(Records)
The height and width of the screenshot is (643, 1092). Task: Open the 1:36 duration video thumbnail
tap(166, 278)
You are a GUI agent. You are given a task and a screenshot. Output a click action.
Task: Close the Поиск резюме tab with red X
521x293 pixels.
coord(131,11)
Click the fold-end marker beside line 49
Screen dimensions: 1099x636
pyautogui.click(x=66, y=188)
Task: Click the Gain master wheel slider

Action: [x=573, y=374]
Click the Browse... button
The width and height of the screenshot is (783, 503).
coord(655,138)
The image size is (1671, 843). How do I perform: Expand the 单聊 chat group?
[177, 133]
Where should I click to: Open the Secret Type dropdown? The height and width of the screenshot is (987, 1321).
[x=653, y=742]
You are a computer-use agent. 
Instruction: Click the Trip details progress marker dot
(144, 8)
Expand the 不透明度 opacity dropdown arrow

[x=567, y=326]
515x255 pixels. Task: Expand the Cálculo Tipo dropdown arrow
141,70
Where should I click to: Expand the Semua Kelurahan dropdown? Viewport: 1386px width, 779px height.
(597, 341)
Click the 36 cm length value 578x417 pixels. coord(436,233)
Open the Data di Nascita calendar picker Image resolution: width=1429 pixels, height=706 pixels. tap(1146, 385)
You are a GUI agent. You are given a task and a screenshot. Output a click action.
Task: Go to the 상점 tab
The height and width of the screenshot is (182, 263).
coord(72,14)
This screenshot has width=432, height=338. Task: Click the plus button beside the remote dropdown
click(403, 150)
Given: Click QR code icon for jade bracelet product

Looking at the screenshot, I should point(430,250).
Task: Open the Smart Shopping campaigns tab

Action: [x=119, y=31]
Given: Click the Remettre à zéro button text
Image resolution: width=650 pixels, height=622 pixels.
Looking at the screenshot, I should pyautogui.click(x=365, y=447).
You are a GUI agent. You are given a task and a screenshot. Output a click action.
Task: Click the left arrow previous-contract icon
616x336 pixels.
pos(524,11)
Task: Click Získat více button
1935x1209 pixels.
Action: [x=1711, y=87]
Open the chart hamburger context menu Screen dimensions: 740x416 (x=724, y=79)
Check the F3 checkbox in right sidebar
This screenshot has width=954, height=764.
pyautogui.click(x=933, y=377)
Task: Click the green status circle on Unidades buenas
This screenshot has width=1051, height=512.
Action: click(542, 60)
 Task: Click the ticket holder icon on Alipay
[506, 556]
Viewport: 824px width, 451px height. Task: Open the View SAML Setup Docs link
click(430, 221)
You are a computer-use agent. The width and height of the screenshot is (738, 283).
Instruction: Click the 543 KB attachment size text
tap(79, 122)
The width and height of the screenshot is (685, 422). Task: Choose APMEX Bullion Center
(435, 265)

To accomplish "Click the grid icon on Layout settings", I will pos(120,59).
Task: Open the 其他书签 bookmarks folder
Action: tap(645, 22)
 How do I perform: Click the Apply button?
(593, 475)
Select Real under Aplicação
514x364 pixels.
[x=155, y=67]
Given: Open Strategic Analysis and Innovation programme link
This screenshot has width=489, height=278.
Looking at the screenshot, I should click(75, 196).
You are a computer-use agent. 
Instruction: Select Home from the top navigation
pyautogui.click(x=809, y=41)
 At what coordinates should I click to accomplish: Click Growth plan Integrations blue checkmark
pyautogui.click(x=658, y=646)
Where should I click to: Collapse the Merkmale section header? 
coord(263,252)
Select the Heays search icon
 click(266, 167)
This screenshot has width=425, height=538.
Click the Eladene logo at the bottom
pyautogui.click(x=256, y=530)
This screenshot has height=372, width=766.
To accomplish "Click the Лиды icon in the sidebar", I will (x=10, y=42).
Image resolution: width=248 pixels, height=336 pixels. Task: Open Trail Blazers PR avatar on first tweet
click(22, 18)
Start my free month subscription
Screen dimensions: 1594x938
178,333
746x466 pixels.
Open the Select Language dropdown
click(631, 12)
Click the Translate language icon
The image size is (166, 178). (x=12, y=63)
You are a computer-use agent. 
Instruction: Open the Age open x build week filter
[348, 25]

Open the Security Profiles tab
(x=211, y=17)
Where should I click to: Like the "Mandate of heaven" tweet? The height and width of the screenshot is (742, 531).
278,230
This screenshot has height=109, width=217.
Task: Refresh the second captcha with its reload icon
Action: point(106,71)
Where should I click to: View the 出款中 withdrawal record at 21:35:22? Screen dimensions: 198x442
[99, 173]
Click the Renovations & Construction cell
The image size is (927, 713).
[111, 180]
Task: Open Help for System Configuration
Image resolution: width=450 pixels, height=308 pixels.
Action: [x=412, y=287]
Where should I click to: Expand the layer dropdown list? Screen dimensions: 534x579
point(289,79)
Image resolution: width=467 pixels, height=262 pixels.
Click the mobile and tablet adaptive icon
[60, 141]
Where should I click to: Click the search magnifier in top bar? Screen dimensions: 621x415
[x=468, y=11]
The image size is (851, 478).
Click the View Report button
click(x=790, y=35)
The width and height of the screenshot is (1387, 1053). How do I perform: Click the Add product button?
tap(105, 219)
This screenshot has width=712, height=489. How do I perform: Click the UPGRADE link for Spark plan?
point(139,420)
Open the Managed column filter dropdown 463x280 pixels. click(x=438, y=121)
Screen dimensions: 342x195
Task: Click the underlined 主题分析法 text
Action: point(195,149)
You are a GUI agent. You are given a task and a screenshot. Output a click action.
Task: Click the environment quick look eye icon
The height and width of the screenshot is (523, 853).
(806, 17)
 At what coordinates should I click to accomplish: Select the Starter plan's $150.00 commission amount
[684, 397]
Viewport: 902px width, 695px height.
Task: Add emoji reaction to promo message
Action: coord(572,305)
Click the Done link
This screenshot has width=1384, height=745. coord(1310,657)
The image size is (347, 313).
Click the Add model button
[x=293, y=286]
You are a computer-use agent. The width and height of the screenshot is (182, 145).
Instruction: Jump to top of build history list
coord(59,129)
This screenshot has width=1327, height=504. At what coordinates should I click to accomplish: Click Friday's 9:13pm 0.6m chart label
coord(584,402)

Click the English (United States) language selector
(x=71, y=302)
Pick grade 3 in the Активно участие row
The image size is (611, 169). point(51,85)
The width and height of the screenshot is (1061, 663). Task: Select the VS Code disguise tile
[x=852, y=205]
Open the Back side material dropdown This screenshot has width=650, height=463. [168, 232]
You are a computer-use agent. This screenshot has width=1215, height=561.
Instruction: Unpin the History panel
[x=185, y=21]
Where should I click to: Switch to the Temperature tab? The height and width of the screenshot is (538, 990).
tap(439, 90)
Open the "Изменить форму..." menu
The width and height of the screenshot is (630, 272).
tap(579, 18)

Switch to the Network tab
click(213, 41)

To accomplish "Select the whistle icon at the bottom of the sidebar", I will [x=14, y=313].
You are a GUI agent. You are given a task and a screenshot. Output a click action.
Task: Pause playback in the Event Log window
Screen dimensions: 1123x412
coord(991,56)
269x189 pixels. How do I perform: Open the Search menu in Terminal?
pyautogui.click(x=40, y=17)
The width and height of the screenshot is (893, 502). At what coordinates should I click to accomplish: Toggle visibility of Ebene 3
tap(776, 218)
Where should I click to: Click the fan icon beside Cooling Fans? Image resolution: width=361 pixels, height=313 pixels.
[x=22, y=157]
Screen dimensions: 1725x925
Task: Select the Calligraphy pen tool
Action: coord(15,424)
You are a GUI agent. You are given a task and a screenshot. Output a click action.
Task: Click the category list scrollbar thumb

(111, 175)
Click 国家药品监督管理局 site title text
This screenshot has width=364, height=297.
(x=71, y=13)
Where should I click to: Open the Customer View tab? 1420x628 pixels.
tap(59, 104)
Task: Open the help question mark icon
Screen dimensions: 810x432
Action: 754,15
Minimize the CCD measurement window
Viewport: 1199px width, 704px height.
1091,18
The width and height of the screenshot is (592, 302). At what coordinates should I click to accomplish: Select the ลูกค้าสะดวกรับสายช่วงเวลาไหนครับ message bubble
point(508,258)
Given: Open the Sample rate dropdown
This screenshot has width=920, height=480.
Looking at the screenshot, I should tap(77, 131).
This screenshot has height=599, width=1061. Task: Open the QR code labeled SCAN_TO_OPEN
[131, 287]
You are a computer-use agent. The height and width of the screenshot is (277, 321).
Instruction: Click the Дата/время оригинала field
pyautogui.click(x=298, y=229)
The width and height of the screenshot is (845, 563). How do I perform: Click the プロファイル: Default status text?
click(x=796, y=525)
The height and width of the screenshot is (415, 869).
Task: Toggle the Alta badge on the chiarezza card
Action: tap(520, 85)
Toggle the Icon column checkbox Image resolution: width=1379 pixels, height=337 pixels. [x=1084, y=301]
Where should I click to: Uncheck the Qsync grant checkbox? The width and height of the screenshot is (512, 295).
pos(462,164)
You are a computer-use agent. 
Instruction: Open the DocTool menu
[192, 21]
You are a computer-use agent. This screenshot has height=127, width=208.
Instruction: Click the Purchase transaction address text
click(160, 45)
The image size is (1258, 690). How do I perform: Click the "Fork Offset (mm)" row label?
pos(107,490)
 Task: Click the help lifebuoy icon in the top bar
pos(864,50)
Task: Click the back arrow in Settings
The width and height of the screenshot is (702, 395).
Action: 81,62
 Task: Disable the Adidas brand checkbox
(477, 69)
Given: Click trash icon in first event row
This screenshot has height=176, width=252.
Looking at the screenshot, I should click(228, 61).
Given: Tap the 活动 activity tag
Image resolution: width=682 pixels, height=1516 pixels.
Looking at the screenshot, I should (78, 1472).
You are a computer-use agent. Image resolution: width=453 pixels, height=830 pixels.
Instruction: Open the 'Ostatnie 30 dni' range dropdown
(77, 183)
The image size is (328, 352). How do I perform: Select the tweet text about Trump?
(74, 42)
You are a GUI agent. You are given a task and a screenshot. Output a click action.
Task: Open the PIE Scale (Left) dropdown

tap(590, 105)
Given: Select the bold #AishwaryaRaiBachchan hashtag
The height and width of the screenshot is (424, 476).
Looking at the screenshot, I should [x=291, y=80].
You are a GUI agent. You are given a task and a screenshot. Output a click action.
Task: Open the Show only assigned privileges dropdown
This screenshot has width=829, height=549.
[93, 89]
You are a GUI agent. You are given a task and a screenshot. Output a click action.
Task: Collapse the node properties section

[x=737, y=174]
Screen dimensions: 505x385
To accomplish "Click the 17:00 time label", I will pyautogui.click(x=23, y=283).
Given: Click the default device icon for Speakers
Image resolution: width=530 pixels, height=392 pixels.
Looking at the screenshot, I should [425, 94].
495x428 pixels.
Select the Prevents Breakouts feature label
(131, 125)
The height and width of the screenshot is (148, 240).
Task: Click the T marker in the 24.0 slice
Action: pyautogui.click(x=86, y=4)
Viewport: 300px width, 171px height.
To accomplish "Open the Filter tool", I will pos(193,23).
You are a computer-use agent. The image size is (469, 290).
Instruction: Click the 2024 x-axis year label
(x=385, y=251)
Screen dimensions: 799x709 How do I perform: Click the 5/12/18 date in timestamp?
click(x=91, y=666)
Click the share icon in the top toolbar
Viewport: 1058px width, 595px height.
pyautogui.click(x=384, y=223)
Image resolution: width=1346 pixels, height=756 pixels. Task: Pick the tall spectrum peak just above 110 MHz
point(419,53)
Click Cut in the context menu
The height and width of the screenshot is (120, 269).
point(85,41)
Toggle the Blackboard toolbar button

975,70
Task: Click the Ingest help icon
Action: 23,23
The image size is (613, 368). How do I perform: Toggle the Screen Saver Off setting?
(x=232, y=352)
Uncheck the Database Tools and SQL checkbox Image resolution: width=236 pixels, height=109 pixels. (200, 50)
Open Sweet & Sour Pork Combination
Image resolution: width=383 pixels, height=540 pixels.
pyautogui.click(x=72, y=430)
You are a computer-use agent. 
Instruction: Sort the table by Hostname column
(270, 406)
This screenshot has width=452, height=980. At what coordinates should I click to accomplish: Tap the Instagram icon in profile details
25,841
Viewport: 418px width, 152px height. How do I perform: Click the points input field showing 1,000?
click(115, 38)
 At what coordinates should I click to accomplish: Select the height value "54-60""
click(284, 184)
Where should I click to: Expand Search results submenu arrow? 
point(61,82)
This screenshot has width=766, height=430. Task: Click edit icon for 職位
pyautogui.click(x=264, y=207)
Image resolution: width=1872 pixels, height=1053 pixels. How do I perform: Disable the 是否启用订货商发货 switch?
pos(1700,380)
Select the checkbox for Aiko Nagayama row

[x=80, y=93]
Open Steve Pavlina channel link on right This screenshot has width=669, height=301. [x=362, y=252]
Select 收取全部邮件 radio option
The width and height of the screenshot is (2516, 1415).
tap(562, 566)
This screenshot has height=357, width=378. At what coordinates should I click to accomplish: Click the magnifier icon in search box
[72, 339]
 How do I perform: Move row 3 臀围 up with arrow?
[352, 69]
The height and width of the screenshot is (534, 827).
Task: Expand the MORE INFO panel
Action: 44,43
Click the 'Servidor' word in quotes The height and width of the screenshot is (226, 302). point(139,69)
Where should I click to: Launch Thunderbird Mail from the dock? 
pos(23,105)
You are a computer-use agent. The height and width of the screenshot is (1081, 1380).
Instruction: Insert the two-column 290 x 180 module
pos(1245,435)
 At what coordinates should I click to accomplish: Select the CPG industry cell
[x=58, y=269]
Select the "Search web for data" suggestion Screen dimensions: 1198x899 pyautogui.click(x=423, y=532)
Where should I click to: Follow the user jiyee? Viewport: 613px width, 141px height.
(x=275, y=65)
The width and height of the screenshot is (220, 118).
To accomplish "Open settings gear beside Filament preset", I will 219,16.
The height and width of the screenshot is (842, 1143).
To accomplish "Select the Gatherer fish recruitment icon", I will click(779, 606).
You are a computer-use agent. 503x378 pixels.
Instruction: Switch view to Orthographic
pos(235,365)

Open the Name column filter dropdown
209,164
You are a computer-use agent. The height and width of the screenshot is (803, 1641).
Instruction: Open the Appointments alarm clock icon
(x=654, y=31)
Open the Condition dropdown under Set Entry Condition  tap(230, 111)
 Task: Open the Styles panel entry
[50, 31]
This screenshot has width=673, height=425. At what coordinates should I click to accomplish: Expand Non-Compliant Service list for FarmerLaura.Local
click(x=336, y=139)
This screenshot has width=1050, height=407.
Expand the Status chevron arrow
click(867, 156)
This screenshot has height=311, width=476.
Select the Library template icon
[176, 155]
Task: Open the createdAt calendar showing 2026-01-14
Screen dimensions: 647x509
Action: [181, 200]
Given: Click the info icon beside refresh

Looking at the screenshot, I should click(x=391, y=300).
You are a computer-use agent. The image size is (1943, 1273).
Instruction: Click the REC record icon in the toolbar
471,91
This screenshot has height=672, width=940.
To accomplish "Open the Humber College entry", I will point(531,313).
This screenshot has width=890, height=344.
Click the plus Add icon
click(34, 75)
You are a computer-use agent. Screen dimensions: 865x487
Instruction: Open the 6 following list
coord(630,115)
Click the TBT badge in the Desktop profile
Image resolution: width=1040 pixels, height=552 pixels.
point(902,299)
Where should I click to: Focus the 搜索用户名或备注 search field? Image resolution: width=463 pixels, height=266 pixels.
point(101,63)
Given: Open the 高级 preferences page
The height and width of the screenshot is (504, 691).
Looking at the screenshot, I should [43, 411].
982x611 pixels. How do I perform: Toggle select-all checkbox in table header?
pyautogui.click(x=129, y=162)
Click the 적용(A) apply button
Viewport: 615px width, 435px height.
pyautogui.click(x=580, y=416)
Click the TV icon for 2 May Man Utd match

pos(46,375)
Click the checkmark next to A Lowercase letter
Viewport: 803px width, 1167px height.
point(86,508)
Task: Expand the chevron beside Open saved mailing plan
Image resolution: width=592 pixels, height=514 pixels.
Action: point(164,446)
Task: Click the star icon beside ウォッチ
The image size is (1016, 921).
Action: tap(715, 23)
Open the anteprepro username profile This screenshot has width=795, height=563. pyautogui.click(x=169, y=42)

__Exercise requirements__. Swap "programme" for "program" in the lines starting at the line that contains "I will pos(120,59)." and ending at the line that contains "pyautogui.click(x=809, y=41)". Give back only those lines, with everything else left the same.

__Output of the exercise__.
To accomplish "Click the grid icon on Layout settings", I will pos(120,59).
Task: Open the 其他书签 bookmarks folder
Action: tap(645, 22)
 How do I perform: Click the Apply button?
(593, 475)
Select Real under Aplicação
514x364 pixels.
[x=155, y=67]
Given: Open Strategic Analysis and Innovation program link
This screenshot has width=489, height=278.
Looking at the screenshot, I should click(75, 196).
You are a computer-use agent. 
Instruction: Select Home from the top navigation
pyautogui.click(x=809, y=41)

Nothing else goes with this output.